Apple’s split would have put a serious dent in the tech sector’s influence in the Dow. The committee that manages the Dow, which includes editors of The Wall Street Journal, which is published by Dow Jones & Co., a part of News Corp, sought to rectify the imbalance by replacing Exxon Mobil Corp. with Salesforce.com Inc., along with two other component swaps. But those changes nudged tech’s weighting up only to 24%.
“I don’t think it means as much as it did in the 1930s,” said Nate Fischer, chief investment strategist at Strategic Wealth Partners.
The disconnect, for however long it might last, isn’t a major concern, said Mr. Silverblatt of S&P Dow Jones Indices. After all, the Dow isn’t meant to imitate the S&P 500 or any other index. Instead, the Dow’s construction is intended to emulate the top of the U.S. stock market, he said.
Take the inclusion of Salesforce. Its addition not only nudged tech’s weighting in the Dow higher, but it also diversified the sector’s representation by adding a pure-play cloud company. When it came time to decide what Salesforce would replace, an energy stock was the obvious choice, Mr. Silverblatt said.
Similar thinking likely played out with the Dow’s other changes. Pfizer Inc. has the lowest share price of the 30 stocks in the index, diminishing the health-care sector’s influence. Its replacement, Amgen Inc., boosts the sector’s heft. Meanwhile, Raytheon Technologies Corp.’s business following the merger with UnitedTechnologies Corp. overlapped with aerospace and defense giant Boeing Co. The substitution of Honeywell International Inc. diversifies the Dow’s industrial stocks.

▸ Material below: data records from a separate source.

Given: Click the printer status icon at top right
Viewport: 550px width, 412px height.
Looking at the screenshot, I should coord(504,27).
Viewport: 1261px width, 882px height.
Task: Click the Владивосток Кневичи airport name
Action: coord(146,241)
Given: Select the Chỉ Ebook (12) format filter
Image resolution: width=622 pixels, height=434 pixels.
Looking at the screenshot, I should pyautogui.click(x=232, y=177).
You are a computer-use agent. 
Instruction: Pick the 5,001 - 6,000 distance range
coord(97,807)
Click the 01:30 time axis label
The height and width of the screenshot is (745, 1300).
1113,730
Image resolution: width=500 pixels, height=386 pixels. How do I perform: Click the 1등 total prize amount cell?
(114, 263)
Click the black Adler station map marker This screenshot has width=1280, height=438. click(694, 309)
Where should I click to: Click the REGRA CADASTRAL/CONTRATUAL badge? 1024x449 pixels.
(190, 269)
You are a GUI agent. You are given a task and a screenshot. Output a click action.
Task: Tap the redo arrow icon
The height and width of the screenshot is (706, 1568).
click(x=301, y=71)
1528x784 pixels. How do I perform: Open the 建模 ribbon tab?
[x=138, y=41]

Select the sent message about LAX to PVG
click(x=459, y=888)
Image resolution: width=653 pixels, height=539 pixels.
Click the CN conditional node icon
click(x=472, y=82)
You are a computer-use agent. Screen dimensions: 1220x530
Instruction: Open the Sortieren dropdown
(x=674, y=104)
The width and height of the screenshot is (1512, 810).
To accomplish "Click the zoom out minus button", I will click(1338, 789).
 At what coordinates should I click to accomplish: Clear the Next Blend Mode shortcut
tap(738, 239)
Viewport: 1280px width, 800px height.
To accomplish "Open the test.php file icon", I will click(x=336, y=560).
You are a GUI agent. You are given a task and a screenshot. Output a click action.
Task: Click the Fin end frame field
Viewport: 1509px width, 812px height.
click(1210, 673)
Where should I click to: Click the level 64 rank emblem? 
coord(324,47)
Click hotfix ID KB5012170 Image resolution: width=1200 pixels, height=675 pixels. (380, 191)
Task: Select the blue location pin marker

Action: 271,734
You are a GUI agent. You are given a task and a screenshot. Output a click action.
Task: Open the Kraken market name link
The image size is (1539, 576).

There are limitations to the Dow. Investors have long questioned why Amazon and Alphabet aren’t included when they represent the 21st century economy. Their hefty share prices would wreak havoc on the index by drastically boosting the weightings of their corresponding sectors. That underscores why $31.5 billion in assets are linked to the Dow through index funds versus more than $11 trillion for the S&P 500.
That hasn’t fazed some investors who have hitched their portfolios to the Dow. Tim Courtney, chief investment officer of Exencial Wealth Advisors, said several clients have sought to follow the Dow by buying shares of a $23 billion exchange-traded fund that tracks the index, the SPDR Dow Jones Industrial Average ETF Trust.
“Some investors think they’re getting better exposure to the broader economy, and you might want to do that if you feel like market weightings in the other two indexes have gone too far,” said Mr. Courtney. “They’re more concerned about valuations so they go to an area not so focused on growth.”